Will the halting up of security operations have any impact on the ground? Picture: Abid Bhat

As Delhi announced to halt “security operations” in Kashmir on conditional basis, The Kashmir Press spoke to political experts and pro-freedom leaders to know what it means on the ground. Almost everyone had a convergence of thought that if violence in Kashmir has to end and stability to arrive in south Asia, it is important to solve the Kashmir dispute by engaging Kashmiris and Pakistan politically. Otherwise, they said Kashmir will continue to simmer as military alone can’t impose solution on the people.


Hurriyat (M) Chairman 

Mirwaiz Umar Farooq

 The whole of Jammu and Kashmir including Gilgit, Baltistan and Azad Jammu and Kashmir are a disputed territory. India and Pakistan have made commitments to the people of the state in United Nations to resolve the issue through right to self determination vote.

The ceasefire is not an issue of one month or two months. This is an issue about what next?

If youth are picking up gun, what is the reason? And the reason is the disputed nature of the Kashmir problem which has to be addressed.

After one month they (forces) will kill Kashmiris again, will again use bullets, pellets, pepper gas, chilli grenades and other weaponry. The question remains: what next?


Political Science Professor

Noor Baba

“I am not sure whether it will have any impact on the ground level, but as you know soon after the statement came, the militant outfits completely rejected the ceasefire and termed it as “drama.”

India has actually lost its ground in Kashmir, and now by offering the ceasefire, they are trying to rebuild it. They are trying to bring people of Kashmir into confidence, which is not possible this way. The main issue is to resolve the Kashmir dispute by sitting together on one table.



Hurriyat (M) leader

Abdul Gani Bhat

“Comprehensive efforts are needed by both India and Pakistan towards creating an environment where they can sit together, take the Kashmir leadership into confidence, and move towards a permanent settlement of the dispute which has not only affected the relations between the two countries but constitutes a constant threat to peace in sub-continent as well.

I don’t know what purpose the ceasefire will serve, but one thing is for sure, if we don’t address the basic issues we can’t reach anywhere. Although ceasefire offer is futile, nevertheless it is a first step.

We have to make a collective effort to move forward to ensure a brighter tomorrow and a better South Asian region. For that we have to move together.

For me peace and disputes can never go together, we will either have peace or have disputes. If you don’t move together, you are probably not going to reach anywhere.

So there is the need to reach a point where we can resolve the dispute for the economic development of both countries”.



Law Professor and columnist

Dr. Sheikh Showkat

“It depends up on with what intention they have made it. If it is a mere public relation exercise, then it may not have much impact. They will continue to do what they are doing by saying that they were retaliating.

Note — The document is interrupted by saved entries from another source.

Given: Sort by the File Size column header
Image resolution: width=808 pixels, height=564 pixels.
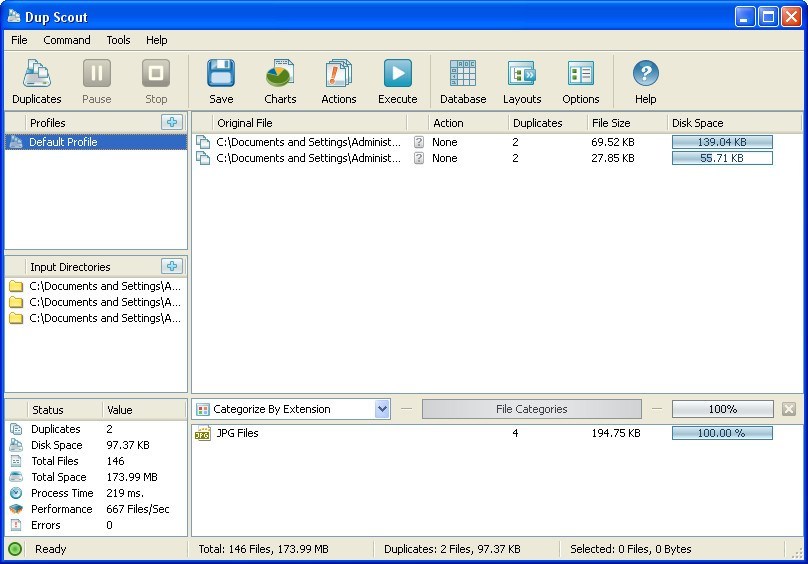Looking at the screenshot, I should coord(611,123).
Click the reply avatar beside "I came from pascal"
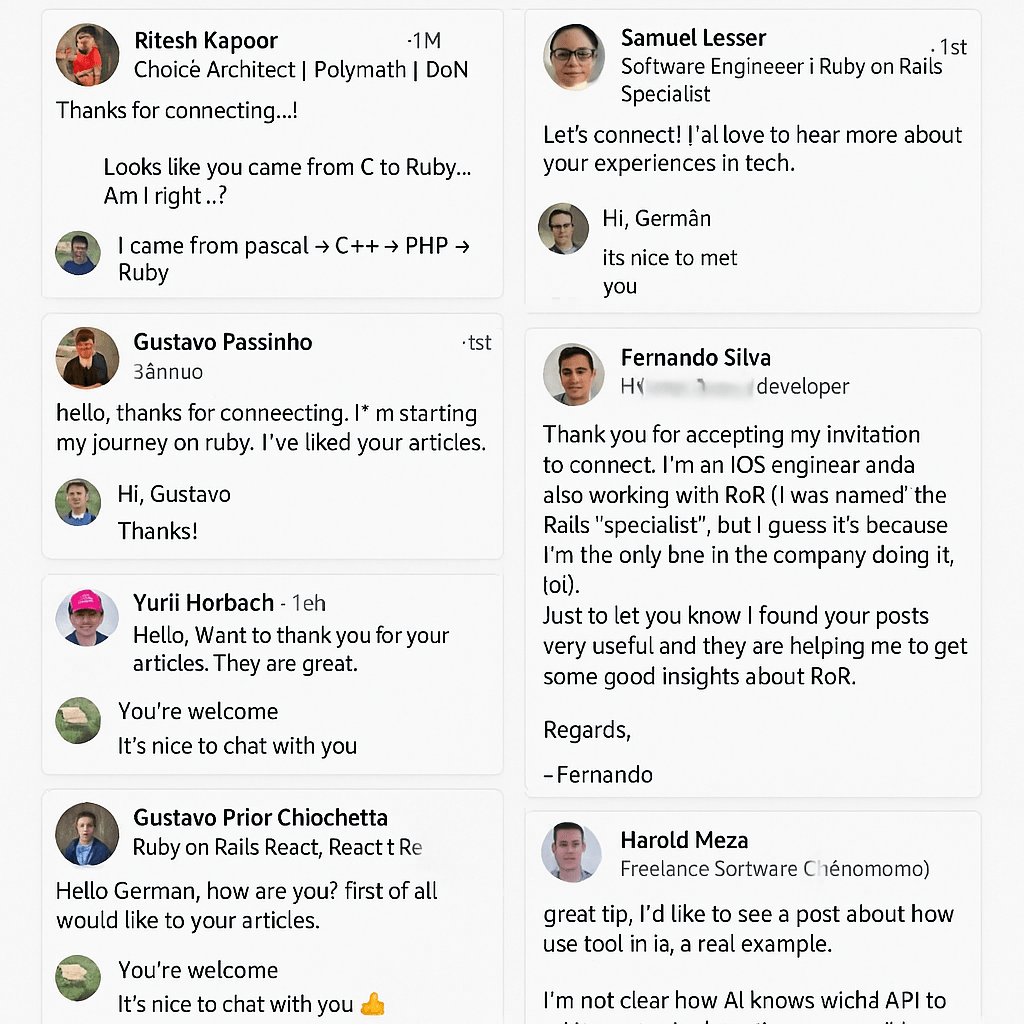This screenshot has height=1024, width=1024. (x=78, y=253)
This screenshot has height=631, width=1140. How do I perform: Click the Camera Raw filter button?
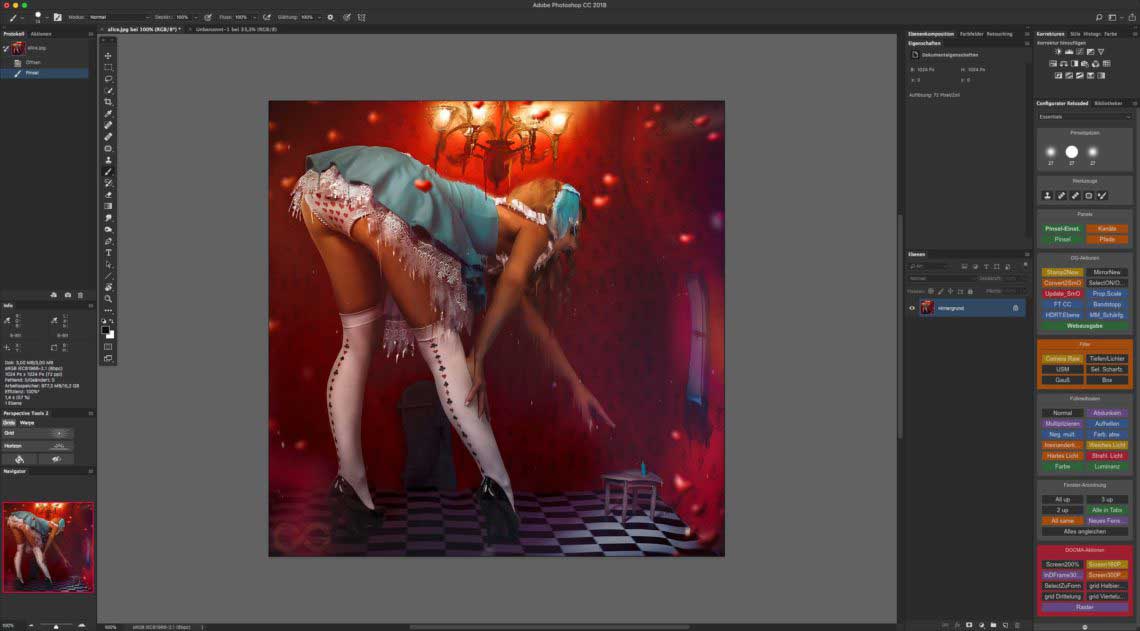coord(1062,358)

If this is done with the purpose of moving towards a resolution, then surely it may be reciprocated, and things may improve. At least the casualties at both sides may get less,” he said.

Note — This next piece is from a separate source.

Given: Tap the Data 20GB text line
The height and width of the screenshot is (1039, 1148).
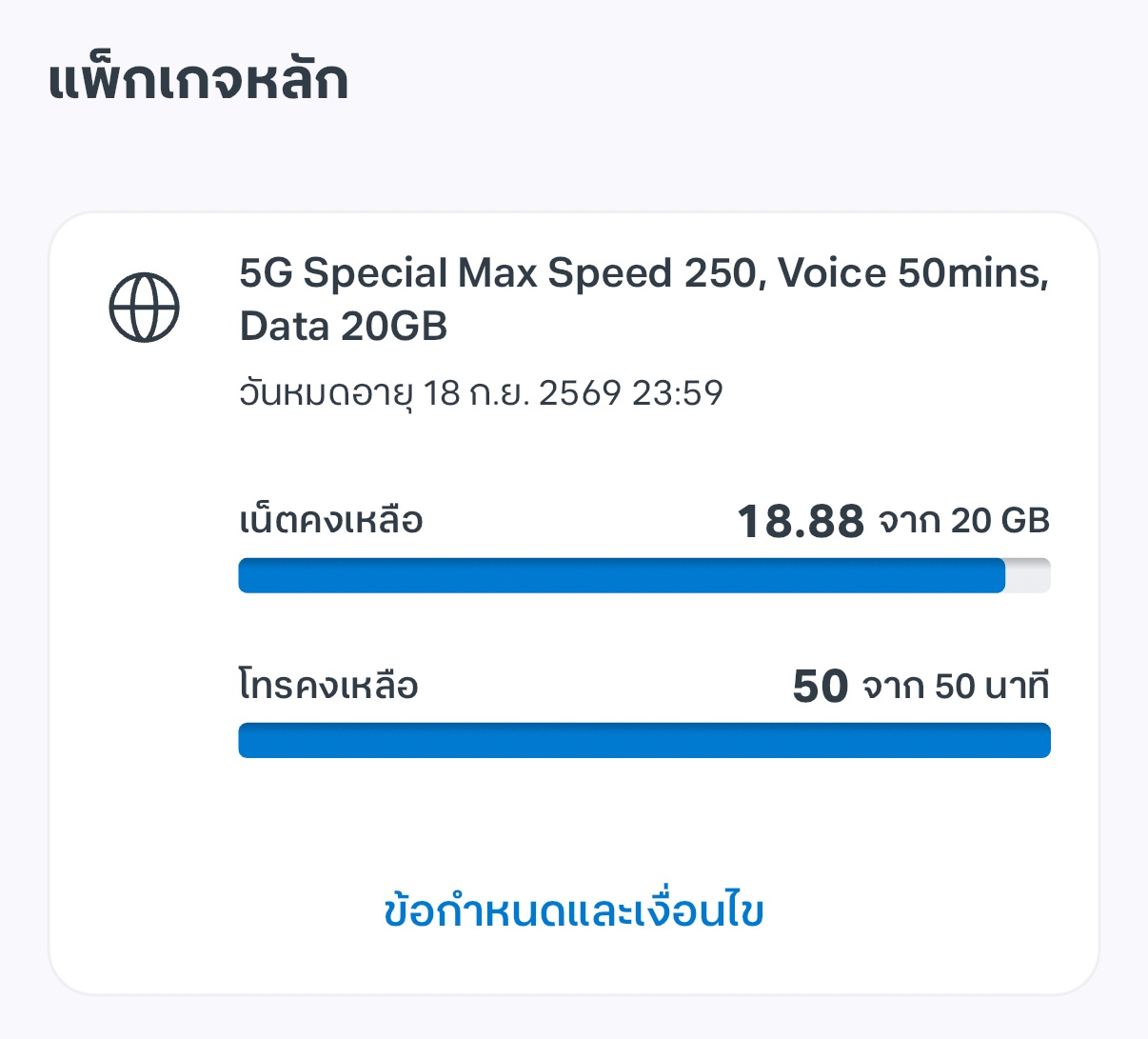Looking at the screenshot, I should (x=344, y=327).
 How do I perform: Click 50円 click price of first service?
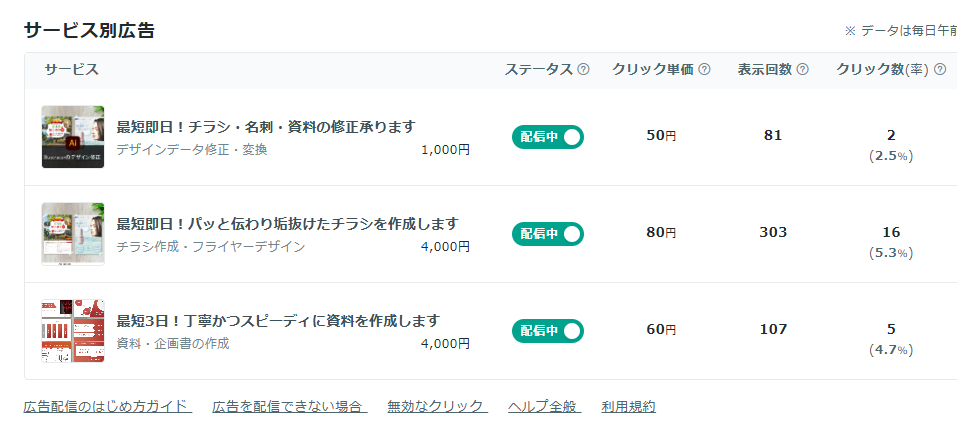661,136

Earlier in 2000, when Vajpayee offered the ceasefire, both the pro-freedom camp and Pakistan were involved. Today when the central government declared the ceasefire, they did not bother to consult anyone. So there are lots of questions.

And what do they mean by ceasefire? Is it the suspension of operations for the month of Ramadan only, or is it addressed to some party?

It (ceasefire) may be a unilateral action aiming at addressing global level concerns and gaining publicity, but will it be followed by some serious efforts to get some resolution?

The ruling People’s Democratic Party (PDP) reiterated the demand of a unilateral ceasefire because they are in power and they have some sources in Delhi and they did it to take some credit. It usually happens in politics that politicians take the credit of “things that are already in pipeline”.



Awami Itehad Party leader

Engineer Rashid

“The move of announcing a ceasefire is a good one. But, it needs to be taken forward with sincerely.

The Centre must offer unconditional talks to resolve the Kashmir Dispute, and just announcing a ceasefire will not work alone.

There are many spoilers who do not want real peace to return to this land. One among them the police, who have developed vested interests in keeping the conflict industry alive.”